How to Debone a Turkey
Thanksgiving is just around the corner, which means you need to prepare delicious roasted turkey once again. Many hosts want to serve the stuffed and boneless type to make them easier to carve, but they don’t know how to debone the turkey themselves. If you want to try this, don’t worry; here are some easy steps for you to follow.
What You’ll Need:
Turkey
7 or 8-inch boning knife
Sharp kitchen shears
Cutting board
Cotton cooking string
Procedure:
Prepare the rest of the stuffing first. If you’re using vegetables, cut them up before you touch the turkey to reduce the risk of spreading salmonella. Wash your hands using antibacterial soap.
deboned turkey
If your turkey is frozen, defrost it first. When it’s thawed enough, rinse it under cold water, then pat dry. Transfer to the cutting board. To keep the turkey from slipping while you debone it, slip a clean towel under it, and over the board.

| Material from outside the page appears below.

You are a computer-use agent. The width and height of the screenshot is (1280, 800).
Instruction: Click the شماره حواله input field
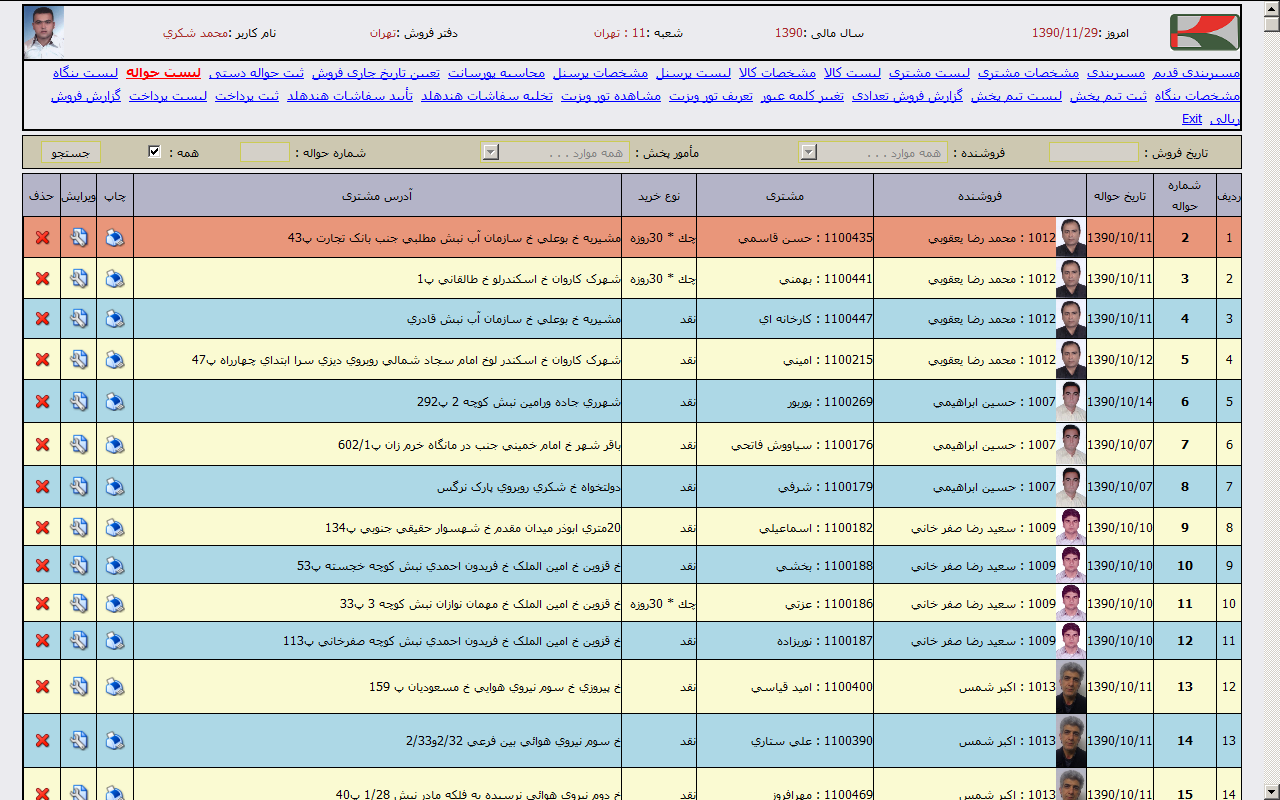(264, 152)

Cut the giblets and the neck from the turkey using your kitchen shears, and set them aside, if you want. You can use them for stock or soup later, along with the other bones.
Remove the turkey’s backbone using the shears or the boning knife. You can also save this bone for soup later on.
Using the boning knife’s tip, carefully carve the right side of the turkey’s ribcage, going downwards. You should separate the bone from the flesh. Do not slice through the backside breast skin, though.
Carefully snap the wing joint from the turkey’s breastbone, then cut through the cartilage in that area. The bones in the turkey wings should be left, for presentation.
Keep cutting, down the ribcage and around the wishbone, separating the meat from the ribs down to the thigh joint. Make sure you don’t pierce or cut through the skin that connects the two breast halves.
Grasp the turkey leg with one hand. Use the other to find the upper thigh joint, the one that connects the breast with the other hand. Press this forward, your thumb at the joint. At the same time, pull the turkey towards you using the leg’s bottom. Break the joint, then cut through any connecting cartilage, but not through the skin.
Carve the turkey meat at the thigh flat bone’s top side, then remove the bone. Carefully scape the meat there, but leave the skin untouched. Pop the joint, then cut through the cartilage again, and remove the upper thigh bone. The lower leg one should stay, for presentation. (Tips on how to carve a turkey)
Repeat the process on the other side of the turkey. Be careful when working around the breastbone, so the skin will be intact and attached.
When the turkey’s deboned, pile the stuffing. Afterwards, bring the two sides together, and sew using a cotton cooking string or metal skewer. When you bake it, the breast side should be facing up, while the seam should be down.
Wash your hands when you’re done, to prevent spreading bacteria.